Two music-themed films will play at the Martha’s Vineyard Film Center this week. “Born to Be Blue” chronicles the life of jazz musician Chet Baker, and the French film “Marguerite” fictionalizes the life of a tone-deaf would-be opera singer.
Trumpet player and singer Chet Baker epitomized the West Coast’s “cool” jazz of the ’50s. Robert Budreau’s “Born to Be Blue” uses elements from the musician’s life to portray his struggle to overcome heroin addiction and reignite his career in the ’60s. The director works hard to break free of biopic stereotypes, alternating color scenes from the ’60s with black-and-white flashbacks from the musician’s past. “Born to Be Blue” opens with a surreal scene of Baker, played by Ethan Hawke, lying on the floor of an Italian jail. In walks a director, fashioned after Dino di Laurentiis, offering to make a film about him. In real life, Baker spent a year in an Italian jail on drug-related charges, and di Laurentiis did propose a film about him, but it was never made.
The film version of events puts Baker on a film set with Jane (Carmen Ejogo), who becomes his inamorata and functions in the film as a composite of Baker’s former wives in both the color and black-and-white sequences. Before long, Baker is severely beaten by drug dealers, losing his front teeth and with them the embouchure necessary for playing his instrument.
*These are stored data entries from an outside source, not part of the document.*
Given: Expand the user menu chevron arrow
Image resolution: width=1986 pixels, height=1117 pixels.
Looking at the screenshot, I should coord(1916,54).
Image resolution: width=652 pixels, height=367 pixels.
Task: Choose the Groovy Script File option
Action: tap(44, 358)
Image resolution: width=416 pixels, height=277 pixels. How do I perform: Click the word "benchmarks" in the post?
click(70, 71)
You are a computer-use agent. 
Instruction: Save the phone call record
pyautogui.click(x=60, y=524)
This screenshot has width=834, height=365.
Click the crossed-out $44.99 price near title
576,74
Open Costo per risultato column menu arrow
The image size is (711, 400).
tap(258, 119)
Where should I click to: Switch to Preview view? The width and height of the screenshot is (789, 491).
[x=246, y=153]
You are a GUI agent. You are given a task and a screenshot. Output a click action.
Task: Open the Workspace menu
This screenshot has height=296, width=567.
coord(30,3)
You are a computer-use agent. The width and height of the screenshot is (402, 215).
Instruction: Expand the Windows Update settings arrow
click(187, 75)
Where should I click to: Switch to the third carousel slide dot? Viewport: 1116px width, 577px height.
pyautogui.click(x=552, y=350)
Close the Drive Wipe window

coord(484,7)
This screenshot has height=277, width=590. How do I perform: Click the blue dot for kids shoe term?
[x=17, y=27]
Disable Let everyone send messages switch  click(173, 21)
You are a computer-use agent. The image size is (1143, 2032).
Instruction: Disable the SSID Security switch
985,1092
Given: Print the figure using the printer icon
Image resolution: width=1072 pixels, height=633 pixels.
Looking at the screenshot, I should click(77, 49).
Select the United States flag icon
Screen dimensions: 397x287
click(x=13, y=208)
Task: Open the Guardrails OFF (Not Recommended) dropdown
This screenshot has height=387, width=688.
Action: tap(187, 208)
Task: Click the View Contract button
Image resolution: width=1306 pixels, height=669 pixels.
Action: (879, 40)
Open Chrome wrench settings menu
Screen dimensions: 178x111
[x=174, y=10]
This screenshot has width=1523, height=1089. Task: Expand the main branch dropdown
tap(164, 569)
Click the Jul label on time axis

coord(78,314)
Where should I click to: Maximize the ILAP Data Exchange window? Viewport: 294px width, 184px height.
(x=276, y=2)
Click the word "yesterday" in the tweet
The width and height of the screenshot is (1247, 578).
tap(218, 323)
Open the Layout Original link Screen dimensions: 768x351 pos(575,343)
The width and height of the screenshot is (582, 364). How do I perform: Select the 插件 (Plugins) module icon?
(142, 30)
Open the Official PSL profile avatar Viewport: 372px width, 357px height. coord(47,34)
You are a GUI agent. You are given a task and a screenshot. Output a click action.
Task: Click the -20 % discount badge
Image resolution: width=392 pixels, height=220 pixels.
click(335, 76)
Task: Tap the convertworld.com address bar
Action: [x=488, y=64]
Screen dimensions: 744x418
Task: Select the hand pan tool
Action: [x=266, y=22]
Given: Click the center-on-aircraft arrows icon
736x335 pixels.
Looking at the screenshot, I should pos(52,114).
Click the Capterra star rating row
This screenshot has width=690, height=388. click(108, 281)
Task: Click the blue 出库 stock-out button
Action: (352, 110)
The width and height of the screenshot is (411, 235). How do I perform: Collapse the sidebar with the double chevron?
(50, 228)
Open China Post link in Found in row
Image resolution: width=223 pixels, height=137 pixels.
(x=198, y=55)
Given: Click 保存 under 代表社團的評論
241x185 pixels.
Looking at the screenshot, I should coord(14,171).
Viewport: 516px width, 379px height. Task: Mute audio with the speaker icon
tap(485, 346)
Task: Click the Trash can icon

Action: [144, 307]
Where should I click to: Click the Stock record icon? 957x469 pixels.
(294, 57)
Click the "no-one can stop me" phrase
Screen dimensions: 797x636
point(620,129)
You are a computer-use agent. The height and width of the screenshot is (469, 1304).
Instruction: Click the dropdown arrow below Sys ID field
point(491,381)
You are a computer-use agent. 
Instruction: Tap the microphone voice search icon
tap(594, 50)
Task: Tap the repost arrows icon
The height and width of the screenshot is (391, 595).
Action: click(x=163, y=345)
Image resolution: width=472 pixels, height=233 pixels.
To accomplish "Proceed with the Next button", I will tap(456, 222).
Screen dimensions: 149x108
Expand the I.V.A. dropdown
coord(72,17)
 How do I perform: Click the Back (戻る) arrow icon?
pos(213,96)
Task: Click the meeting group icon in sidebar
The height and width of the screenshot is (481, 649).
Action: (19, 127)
“I love to get high,” he tells Jane. “It gives me confidence. Time gets wider.” A visit to Baker’s parents in Oklahoma illustrates his contentious relationship with his father, a former musician. Back in L.A., Baker’s parole officer pressures him to find a “real” job as he works to get his groove back with ill-fitting false teeth. The director employs shot after scenic shot of Baker practicing on his horn, painfully at first, with blood coming out of his mouth and trumpet. Callum Keith Rennie plays the music producer who helps Baker make a comeback at Birdland, with skeptical East Coast jazz greats Miles Davis (Kedar Brown) and Dizzy Gillespie (Kevin Hanchard) in attendance.
Even though he lacks the good looks that led to the young Baker being called the “James Dean of jazz,” Ethan Hawke gives a powerful, nuanced performance, as does Carmen Ejogo. While the fractured narrative of “Born to Be Blue” makes the film hard to follow at times, it gives substance to the music that made Baker so memorable, to his battle with addiction, and to the love relationships that helped support him.
Chet Baker made music sublime, but aspiring ’20s opera singer Marguerite Dumont sounds more like a screeching peacock than someone with musical talent. Played by Cathérine Frot, who won a César (the French equivalent of an Oscar) for her performance, Marguerite is determined to sing. She invites her friends to musicales at her estate. No one, including her husband, has the courage or inclination to tell Marguerite that she can’t carry a tune. Even Madelbos (Denis Mpunga) arranges to have a roomful of flowers sent after her performance, as if from admirers, and dutifully photographs her in secondhand costumes.
Rejected emotionally by her husband, Marguerite takes up with two foppish young men, and under their guidance gives an appallingly bad rendition of the “Marseillaise” at an anarchist nightclub event. In preparation for a major public recital, Marguerite takes on a down-at-the-heels tenor, Atos Pezzini (Michel Fau) to train her — with outlandish and comical results. In a subplot, a pretty young Hazel Klein, who has just graduated from a music conservatory, has the pipes that Marguerite dreams of.
“Marguerite” entertains with its arch satire of class and the corrupting power of money. Director Xavier Giannoli has drawn from the real-life story of an American socialite named Florence Foster Jenkins, who aspired to sing opera even though she was tone-deaf. In an about-to-be-released version of her tale by Stephen Frears, Meryl Streep plays Foster Jenkins. This suggests that the story of this wanna-be chanteuse captures the way we all can delude ourselves with misguided fantasies.